L’ancien maire de Guédiawaye, Aliou Sall, et son épouse Aïssata Sall, ont été placés sous contrôle judiciaire, ce lundi, par le président du collège des juges d’instruction du pool judiciaire financier, après le versement d’un cautionnement de 240 millions de FCFA. Seneweb revient sur les derniers développements de l’affaire.
Selon nos informations, le réquisitoire introductif du procureur de la République financier date du 30 juin 2025. Il fait suite au rapport de la CENTIF (Cellule nationale de traitement des informations financières), qui a signalé des transactions suspectes à hauteur de 240 millions de FCFA.
Dans sa saisine du président du collège des juges d’instruction, le parquet financier a visé Aliou Sall, son épouse Aïssata Sall, ainsi qu’une personne non identifiée (X).
Le ministère public poursuit Aliou Sall pour association de malfaiteurs en vue de blanchiment, corruption, blanchiment de capitaux et trafic d’influence.
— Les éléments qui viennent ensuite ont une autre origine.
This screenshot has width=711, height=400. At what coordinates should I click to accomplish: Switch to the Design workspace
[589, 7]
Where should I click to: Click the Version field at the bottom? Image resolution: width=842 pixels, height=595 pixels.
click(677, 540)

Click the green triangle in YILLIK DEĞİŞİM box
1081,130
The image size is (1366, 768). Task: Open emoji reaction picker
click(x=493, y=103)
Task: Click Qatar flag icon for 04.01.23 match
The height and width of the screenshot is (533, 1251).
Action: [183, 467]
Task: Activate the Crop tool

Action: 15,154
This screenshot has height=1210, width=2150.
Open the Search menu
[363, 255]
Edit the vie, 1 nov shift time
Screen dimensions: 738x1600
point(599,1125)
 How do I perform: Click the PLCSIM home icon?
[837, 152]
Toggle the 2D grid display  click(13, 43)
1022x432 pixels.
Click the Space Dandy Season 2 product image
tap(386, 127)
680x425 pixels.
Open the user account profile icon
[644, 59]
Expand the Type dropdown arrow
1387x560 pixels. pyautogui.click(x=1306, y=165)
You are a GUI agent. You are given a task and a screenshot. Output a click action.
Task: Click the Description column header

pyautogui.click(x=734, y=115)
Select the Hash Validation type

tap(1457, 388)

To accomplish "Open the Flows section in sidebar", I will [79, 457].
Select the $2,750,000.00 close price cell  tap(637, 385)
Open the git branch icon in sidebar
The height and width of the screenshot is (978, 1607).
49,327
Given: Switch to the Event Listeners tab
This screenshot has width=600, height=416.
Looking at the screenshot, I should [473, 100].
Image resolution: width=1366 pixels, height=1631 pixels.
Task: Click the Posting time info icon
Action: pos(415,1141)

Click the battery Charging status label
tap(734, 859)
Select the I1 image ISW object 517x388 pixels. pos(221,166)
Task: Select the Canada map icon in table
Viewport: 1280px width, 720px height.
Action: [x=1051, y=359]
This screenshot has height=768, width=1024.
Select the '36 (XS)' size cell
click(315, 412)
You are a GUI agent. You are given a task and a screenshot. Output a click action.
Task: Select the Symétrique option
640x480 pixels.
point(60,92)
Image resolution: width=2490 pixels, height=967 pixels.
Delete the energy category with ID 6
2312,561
Quant à son épouse Aïssata Sall, elle est poursuivie pour association de malfaiteurs et blanchiment de capitaux. Le préjudice financier estimé par le parquet s’élève à 562 millions de FCFA, montant correspondant, selon l’accusation, à la vente d’un terrain.
Le parquet s’oppose à la caution de 240 millions
Lorsque le président du collège des juges d’instruction a sollicité l’avis du parquet sur l’offre de cautionnement de 240 millions de FCFA déposée par la défense, le procureur financier s’y est fermement opposé. Il a soutenu que la consignation proposée ne couvrait pas la somme réelle du préjudice, qu’il estime à 562 millions de FCFA, et a ainsi requis le mandat de dépôt contre le couple Sall, invoquant l’absence de garanties de représentation, le risque de subornation de témoins, ainsi qu’un trouble à l’ordre public.
Aliou Sall conteste fermement les accusations
Devant le juge, Aliou Sall a nié en bloc les faits qui lui sont reprochés. Il a contesté le montant de 562 millions de FCFA, expliquant que les fonds évoqués proviennent d’opérations licites.
Selon ses déclarations, Léopold Ngom de la société Sertem lui aurait remis 150 millions de FCFA en espèces et 20 millions par virement, auxquels s’ajoutent 70 millions de FCFA prêtés par Seny Thiam soit un total de 240 millions, montant confirmé par le rapport de la CENTIF.
Toujours selon Aliou Sall, l’affaire découle d’une opération foncière concernant un terrain situé à proximité de l’Ambassade des États-Unis à Dakar, d’une superficie de 1 125 m². Il affirme que Amadou Loum Diagne, détenteur du bien, voulait vendre le terrain, mais que lui-même ne disposait pas des fonds nécessaires. Après avoir sollicité un prêt auprès de Coris Bank, la banque lui a accordé que 600 millions de FCFA.
Soutenant que le terrain ne vaut pas cette somme. C’est alors qu’il aurait sollicité Léopold Ngom, avec qui il aurait convenu d’un partage du financement à parts égales. Sertem aurait ainsi avancé 150 millions de FCFA, plus 20 millions supplémentaires pour amortir la dette. Cependant, ils sont confrontés à des difficultés pour l’obtention d’un permis de construire.